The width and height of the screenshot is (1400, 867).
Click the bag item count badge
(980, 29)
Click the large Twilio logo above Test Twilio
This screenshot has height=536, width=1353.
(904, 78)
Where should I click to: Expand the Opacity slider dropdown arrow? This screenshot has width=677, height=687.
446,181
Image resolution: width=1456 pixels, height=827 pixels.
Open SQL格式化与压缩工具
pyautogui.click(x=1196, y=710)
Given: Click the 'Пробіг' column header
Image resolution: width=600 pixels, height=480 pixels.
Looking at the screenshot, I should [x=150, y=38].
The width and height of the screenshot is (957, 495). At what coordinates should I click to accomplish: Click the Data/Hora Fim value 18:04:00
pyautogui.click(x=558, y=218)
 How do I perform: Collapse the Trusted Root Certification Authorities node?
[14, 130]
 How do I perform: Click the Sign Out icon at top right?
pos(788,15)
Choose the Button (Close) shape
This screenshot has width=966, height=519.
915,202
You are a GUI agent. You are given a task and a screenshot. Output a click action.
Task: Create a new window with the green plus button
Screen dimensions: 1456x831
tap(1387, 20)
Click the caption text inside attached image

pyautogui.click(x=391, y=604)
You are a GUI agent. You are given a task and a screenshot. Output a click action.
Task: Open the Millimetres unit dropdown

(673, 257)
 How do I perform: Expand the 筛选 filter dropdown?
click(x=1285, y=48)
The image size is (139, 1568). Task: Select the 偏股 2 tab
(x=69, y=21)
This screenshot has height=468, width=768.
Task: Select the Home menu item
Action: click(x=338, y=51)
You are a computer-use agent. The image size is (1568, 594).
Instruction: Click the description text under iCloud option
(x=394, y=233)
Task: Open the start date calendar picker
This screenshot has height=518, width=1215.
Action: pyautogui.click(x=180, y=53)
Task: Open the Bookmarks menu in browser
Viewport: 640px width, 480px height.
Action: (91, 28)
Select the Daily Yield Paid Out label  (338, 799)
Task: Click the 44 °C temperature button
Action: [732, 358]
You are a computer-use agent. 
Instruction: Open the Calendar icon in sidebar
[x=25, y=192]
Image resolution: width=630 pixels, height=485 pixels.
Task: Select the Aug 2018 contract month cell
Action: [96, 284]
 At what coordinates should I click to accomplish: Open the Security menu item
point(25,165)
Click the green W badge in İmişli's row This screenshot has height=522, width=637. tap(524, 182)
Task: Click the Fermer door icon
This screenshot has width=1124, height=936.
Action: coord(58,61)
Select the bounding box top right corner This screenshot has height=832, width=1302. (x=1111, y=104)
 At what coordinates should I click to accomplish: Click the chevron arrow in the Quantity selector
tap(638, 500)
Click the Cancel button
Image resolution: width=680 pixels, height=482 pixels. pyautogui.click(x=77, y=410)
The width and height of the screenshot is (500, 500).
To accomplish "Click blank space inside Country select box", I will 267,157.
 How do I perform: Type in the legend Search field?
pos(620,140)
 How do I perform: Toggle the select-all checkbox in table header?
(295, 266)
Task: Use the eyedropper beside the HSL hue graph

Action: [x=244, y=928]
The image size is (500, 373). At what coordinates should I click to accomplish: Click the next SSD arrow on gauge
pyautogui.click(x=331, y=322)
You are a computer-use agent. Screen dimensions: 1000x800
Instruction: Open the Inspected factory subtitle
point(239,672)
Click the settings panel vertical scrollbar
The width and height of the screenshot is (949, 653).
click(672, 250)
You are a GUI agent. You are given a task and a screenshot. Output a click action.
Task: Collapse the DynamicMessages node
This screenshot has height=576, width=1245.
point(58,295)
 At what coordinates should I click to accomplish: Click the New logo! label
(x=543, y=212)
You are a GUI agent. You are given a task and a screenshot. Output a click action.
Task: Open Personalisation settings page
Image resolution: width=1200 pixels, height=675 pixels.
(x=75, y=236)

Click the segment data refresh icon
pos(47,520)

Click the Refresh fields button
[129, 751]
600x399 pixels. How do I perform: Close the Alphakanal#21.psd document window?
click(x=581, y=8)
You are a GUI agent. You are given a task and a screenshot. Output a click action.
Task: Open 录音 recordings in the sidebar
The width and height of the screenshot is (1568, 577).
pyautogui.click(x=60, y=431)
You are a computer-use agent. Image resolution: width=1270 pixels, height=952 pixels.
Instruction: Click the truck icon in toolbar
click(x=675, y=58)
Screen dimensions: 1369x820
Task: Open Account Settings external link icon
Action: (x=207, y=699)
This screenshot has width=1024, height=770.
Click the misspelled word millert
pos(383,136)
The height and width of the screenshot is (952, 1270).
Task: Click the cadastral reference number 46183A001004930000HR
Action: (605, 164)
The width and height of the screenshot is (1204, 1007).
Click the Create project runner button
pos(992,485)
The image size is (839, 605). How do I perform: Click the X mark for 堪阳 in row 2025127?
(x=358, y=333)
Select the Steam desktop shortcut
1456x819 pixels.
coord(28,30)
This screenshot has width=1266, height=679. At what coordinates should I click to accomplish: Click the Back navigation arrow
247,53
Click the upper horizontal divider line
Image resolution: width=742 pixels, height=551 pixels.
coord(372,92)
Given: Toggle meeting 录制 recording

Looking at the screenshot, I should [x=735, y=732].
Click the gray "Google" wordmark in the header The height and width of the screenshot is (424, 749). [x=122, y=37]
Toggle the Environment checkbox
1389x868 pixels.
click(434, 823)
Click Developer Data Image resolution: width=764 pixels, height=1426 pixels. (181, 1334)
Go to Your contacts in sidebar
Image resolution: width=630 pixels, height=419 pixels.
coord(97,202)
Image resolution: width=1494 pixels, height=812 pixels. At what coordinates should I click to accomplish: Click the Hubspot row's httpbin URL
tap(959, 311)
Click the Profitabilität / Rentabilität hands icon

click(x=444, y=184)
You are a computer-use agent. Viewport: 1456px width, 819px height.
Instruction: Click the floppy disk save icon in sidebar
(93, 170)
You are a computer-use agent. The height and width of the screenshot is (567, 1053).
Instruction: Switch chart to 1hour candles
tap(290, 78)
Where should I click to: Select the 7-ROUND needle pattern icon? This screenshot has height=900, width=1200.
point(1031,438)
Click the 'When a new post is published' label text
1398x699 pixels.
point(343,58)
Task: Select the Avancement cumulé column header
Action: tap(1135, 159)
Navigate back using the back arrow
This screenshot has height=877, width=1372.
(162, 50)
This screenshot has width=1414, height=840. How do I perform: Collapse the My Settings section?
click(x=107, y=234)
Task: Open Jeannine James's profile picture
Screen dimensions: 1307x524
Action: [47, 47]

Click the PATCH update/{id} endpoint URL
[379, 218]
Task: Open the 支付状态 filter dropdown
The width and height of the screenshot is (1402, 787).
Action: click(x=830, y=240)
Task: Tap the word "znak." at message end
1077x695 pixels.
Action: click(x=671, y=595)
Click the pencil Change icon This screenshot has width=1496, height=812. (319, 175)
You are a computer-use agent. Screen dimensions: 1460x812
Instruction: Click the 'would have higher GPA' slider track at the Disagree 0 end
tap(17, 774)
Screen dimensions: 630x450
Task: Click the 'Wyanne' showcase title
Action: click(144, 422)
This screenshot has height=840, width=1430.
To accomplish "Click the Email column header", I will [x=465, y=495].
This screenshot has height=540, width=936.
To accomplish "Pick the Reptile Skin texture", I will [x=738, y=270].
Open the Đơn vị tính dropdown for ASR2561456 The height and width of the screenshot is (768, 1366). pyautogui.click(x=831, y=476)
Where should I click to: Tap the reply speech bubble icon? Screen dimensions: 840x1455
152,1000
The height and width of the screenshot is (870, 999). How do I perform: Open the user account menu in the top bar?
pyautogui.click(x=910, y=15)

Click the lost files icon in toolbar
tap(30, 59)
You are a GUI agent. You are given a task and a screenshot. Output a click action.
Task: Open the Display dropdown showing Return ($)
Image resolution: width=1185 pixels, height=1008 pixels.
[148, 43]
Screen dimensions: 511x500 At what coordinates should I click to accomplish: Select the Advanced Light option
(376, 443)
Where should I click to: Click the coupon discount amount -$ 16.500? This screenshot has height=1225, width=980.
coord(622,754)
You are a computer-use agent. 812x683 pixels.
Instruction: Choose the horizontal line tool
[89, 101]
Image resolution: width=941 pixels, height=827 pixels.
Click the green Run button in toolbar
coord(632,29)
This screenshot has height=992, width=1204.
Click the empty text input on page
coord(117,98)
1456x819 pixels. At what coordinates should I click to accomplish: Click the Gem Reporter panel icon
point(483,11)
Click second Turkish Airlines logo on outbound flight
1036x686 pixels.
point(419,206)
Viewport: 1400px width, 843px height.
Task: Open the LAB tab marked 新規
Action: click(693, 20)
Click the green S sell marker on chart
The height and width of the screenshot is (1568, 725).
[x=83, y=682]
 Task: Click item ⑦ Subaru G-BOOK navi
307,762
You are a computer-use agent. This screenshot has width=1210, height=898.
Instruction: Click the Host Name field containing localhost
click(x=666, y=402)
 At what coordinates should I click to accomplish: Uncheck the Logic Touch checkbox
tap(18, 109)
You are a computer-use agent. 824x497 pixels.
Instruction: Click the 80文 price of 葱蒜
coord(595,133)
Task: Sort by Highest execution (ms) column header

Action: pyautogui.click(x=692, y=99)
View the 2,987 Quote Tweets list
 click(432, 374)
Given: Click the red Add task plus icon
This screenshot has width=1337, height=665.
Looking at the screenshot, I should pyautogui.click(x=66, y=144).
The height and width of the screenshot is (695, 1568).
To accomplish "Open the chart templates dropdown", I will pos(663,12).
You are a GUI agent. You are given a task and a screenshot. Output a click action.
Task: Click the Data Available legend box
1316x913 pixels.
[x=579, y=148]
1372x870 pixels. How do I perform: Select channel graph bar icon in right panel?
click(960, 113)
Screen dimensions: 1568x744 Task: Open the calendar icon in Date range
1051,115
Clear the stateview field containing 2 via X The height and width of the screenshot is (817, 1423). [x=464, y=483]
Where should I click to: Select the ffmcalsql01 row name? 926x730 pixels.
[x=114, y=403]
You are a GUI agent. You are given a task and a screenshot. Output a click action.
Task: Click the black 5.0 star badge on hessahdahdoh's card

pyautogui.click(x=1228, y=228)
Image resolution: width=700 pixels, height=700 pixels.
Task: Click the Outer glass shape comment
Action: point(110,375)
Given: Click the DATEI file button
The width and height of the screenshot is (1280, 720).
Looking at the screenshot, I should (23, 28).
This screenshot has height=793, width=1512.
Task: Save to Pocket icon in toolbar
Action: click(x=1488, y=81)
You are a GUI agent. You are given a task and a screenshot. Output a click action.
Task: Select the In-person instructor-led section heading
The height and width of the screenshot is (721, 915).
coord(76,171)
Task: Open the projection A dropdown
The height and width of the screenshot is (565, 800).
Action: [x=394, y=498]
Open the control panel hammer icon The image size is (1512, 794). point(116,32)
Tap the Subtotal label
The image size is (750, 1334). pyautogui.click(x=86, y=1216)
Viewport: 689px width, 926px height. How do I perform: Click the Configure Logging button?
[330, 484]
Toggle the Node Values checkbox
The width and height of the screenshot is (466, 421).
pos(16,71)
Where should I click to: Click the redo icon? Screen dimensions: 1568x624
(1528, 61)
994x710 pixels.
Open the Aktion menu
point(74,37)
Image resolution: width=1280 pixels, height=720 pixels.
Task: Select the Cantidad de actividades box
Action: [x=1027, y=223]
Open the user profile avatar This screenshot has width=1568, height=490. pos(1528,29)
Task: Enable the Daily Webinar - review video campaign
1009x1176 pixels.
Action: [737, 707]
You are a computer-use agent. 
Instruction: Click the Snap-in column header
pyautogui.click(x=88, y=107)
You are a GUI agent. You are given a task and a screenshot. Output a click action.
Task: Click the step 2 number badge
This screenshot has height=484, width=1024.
----------------
WHAT NEEDS TO BE DONE: Which lines in the entries above contain the word "containing"? Pull out each of those lines in full.

EXERCISE ANSWER:
Instruction: Click the Host Name field containing localhost
Clear the stateview field containing 2 via X The height and width of the screenshot is (817, 1423). [x=464, y=483]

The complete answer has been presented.